* The task: Update the rows below by replacing "blue checkmark" with "green checkmark" wherever it occurs, and leave everything else unchanged.
##### Provided data #####
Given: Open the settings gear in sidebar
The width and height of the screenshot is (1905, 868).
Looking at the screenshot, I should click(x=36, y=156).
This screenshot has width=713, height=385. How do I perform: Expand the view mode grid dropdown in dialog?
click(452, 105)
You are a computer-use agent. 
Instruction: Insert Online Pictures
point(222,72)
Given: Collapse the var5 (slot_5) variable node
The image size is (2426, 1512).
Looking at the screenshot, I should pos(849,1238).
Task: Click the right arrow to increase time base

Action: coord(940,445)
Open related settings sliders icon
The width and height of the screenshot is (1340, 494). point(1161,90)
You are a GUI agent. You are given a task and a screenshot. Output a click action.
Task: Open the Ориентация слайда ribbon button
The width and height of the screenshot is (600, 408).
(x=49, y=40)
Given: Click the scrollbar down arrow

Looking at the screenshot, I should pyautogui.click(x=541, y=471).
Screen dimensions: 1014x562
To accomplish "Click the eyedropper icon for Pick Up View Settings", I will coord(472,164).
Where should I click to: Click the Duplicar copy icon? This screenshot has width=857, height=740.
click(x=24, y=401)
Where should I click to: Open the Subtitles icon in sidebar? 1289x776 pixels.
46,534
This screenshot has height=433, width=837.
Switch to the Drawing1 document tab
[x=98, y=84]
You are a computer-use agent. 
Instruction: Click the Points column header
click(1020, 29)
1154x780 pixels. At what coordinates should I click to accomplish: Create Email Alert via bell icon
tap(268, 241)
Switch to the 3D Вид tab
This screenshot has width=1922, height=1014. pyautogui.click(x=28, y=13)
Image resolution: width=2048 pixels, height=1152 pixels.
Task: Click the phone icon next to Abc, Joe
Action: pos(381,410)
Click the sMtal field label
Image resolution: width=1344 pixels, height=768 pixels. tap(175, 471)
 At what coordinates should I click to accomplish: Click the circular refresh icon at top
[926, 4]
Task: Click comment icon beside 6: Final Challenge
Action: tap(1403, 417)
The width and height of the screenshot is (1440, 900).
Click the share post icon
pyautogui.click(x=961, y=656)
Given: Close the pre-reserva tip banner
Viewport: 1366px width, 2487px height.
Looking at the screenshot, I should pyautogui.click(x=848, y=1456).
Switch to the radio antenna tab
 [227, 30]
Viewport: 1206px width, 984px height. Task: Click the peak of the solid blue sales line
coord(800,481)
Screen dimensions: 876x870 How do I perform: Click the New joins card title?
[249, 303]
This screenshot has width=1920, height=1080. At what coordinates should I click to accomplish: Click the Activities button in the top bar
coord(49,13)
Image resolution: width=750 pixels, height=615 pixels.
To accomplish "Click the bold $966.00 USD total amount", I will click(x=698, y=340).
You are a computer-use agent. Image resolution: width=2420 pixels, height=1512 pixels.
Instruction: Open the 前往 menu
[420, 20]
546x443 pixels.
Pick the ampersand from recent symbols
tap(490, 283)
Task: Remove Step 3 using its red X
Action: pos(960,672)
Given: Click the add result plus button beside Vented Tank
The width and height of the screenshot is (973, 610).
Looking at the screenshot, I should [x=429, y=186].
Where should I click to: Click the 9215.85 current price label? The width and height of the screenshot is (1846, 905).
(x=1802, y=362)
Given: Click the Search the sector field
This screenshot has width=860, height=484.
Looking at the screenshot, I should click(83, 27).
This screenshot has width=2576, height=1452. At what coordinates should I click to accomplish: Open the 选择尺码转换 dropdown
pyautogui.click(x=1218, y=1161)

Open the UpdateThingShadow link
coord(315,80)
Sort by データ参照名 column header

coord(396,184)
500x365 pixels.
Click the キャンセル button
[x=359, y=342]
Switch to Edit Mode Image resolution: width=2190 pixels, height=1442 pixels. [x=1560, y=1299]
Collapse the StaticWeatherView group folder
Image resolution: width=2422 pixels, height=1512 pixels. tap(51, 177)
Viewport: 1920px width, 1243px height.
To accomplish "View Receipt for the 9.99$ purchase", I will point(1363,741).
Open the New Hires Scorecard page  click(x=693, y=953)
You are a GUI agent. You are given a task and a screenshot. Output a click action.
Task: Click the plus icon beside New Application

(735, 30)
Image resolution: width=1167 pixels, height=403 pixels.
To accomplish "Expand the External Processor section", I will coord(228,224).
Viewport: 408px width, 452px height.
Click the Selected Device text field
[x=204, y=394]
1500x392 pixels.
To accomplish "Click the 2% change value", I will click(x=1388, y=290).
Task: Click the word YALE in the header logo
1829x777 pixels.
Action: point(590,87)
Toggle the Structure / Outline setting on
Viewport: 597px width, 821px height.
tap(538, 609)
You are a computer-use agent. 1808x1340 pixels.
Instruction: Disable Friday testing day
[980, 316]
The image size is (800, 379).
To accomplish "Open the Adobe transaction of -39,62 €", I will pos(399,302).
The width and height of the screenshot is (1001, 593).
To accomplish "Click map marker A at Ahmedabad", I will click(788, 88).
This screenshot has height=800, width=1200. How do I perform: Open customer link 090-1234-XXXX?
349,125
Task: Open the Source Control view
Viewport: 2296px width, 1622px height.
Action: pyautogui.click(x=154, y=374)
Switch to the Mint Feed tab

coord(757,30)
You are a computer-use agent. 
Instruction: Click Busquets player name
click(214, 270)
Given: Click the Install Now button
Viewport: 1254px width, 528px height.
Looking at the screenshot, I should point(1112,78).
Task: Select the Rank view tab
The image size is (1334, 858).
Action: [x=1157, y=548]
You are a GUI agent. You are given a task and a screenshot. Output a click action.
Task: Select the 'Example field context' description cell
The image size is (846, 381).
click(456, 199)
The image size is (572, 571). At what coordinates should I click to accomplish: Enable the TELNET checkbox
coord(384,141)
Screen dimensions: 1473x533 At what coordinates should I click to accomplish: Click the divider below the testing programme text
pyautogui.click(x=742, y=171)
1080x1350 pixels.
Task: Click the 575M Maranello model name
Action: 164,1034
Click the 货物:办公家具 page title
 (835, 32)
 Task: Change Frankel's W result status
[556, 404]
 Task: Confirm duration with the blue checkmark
#####
* Task output:
Given: Open the settings gear in sidebar
The width and height of the screenshot is (1905, 868).
Looking at the screenshot, I should click(x=36, y=156).
This screenshot has width=713, height=385. How do I perform: Expand the view mode grid dropdown in dialog?
click(452, 105)
You are a computer-use agent. 
Instruction: Insert Online Pictures
point(222,72)
Given: Collapse the var5 (slot_5) variable node
The image size is (2426, 1512).
Looking at the screenshot, I should pos(849,1238).
Task: Click the right arrow to increase time base

Action: coord(940,445)
Open related settings sliders icon
The width and height of the screenshot is (1340, 494). point(1161,90)
You are a GUI agent. You are given a task and a screenshot. Output a click action.
Task: Open the Ориентация слайда ribbon button
The width and height of the screenshot is (600, 408).
(x=49, y=40)
Given: Click the scrollbar down arrow

Looking at the screenshot, I should pyautogui.click(x=541, y=471).
Screen dimensions: 1014x562
To accomplish "Click the eyedropper icon for Pick Up View Settings", I will coord(472,164).
Where should I click to: Click the Duplicar copy icon? This screenshot has width=857, height=740.
click(x=24, y=401)
Where should I click to: Open the Subtitles icon in sidebar? 1289x776 pixels.
46,534
This screenshot has height=433, width=837.
Switch to the Drawing1 document tab
[x=98, y=84]
You are a computer-use agent. 
Instruction: Click the Points column header
click(1020, 29)
1154x780 pixels. At what coordinates should I click to accomplish: Create Email Alert via bell icon
tap(268, 241)
Switch to the 3D Вид tab
This screenshot has width=1922, height=1014. pyautogui.click(x=28, y=13)
Image resolution: width=2048 pixels, height=1152 pixels.
Task: Click the phone icon next to Abc, Joe
Action: pos(381,410)
Click the sMtal field label
Image resolution: width=1344 pixels, height=768 pixels. tap(175, 471)
 At what coordinates should I click to accomplish: Click the circular refresh icon at top
[926, 4]
Task: Click comment icon beside 6: Final Challenge
Action: tap(1403, 417)
The width and height of the screenshot is (1440, 900).
Click the share post icon
pyautogui.click(x=961, y=656)
Given: Close the pre-reserva tip banner
Viewport: 1366px width, 2487px height.
Looking at the screenshot, I should pyautogui.click(x=848, y=1456).
Switch to the radio antenna tab
 [227, 30]
Viewport: 1206px width, 984px height. Task: Click the peak of the solid blue sales line
coord(800,481)
Screen dimensions: 876x870 How do I perform: Click the New joins card title?
[249, 303]
This screenshot has width=1920, height=1080. At what coordinates should I click to accomplish: Click the Activities button in the top bar
coord(49,13)
Image resolution: width=750 pixels, height=615 pixels.
To accomplish "Click the bold $966.00 USD total amount", I will click(x=698, y=340).
You are a computer-use agent. Image resolution: width=2420 pixels, height=1512 pixels.
Instruction: Open the 前往 menu
[420, 20]
546x443 pixels.
Pick the ampersand from recent symbols
tap(490, 283)
Task: Remove Step 3 using its red X
Action: pos(960,672)
Given: Click the add result plus button beside Vented Tank
The width and height of the screenshot is (973, 610).
Looking at the screenshot, I should [x=429, y=186].
Where should I click to: Click the 9215.85 current price label? The width and height of the screenshot is (1846, 905).
(x=1802, y=362)
Given: Click the Search the sector field
This screenshot has width=860, height=484.
Looking at the screenshot, I should click(83, 27).
This screenshot has width=2576, height=1452. At what coordinates should I click to accomplish: Open the 选择尺码转换 dropdown
pyautogui.click(x=1218, y=1161)

Open the UpdateThingShadow link
coord(315,80)
Sort by データ参照名 column header

coord(396,184)
500x365 pixels.
Click the キャンセル button
[x=359, y=342]
Switch to Edit Mode Image resolution: width=2190 pixels, height=1442 pixels. [x=1560, y=1299]
Collapse the StaticWeatherView group folder
Image resolution: width=2422 pixels, height=1512 pixels. tap(51, 177)
Viewport: 1920px width, 1243px height.
To accomplish "View Receipt for the 9.99$ purchase", I will point(1363,741).
Open the New Hires Scorecard page  click(x=693, y=953)
You are a GUI agent. You are given a task and a screenshot. Output a click action.
Task: Click the plus icon beside New Application

(735, 30)
Image resolution: width=1167 pixels, height=403 pixels.
To accomplish "Expand the External Processor section", I will coord(228,224).
Viewport: 408px width, 452px height.
Click the Selected Device text field
[x=204, y=394]
1500x392 pixels.
To accomplish "Click the 2% change value", I will click(x=1388, y=290).
Task: Click the word YALE in the header logo
1829x777 pixels.
Action: point(590,87)
Toggle the Structure / Outline setting on
Viewport: 597px width, 821px height.
tap(538, 609)
You are a computer-use agent. 1808x1340 pixels.
Instruction: Disable Friday testing day
[980, 316]
The image size is (800, 379).
To accomplish "Open the Adobe transaction of -39,62 €", I will pos(399,302).
The width and height of the screenshot is (1001, 593).
To accomplish "Click map marker A at Ahmedabad", I will click(788, 88).
This screenshot has height=800, width=1200. How do I perform: Open customer link 090-1234-XXXX?
349,125
Task: Open the Source Control view
Viewport: 2296px width, 1622px height.
Action: pyautogui.click(x=154, y=374)
Switch to the Mint Feed tab

coord(757,30)
You are a computer-use agent. 
Instruction: Click Busquets player name
click(214, 270)
Given: Click the Install Now button
Viewport: 1254px width, 528px height.
Looking at the screenshot, I should point(1112,78).
Task: Select the Rank view tab
The image size is (1334, 858).
Action: [x=1157, y=548]
You are a GUI agent. You are given a task and a screenshot. Output a click action.
Task: Select the 'Example field context' description cell
The image size is (846, 381).
click(456, 199)
The image size is (572, 571). At what coordinates should I click to accomplish: Enable the TELNET checkbox
coord(384,141)
Screen dimensions: 1473x533 At what coordinates should I click to accomplish: Click the divider below the testing programme text
pyautogui.click(x=742, y=171)
1080x1350 pixels.
Task: Click the 575M Maranello model name
Action: 164,1034
Click the 货物:办公家具 page title
 (835, 32)
 Task: Change Frankel's W result status
[556, 404]
 Task: Confirm duration with the green checkmark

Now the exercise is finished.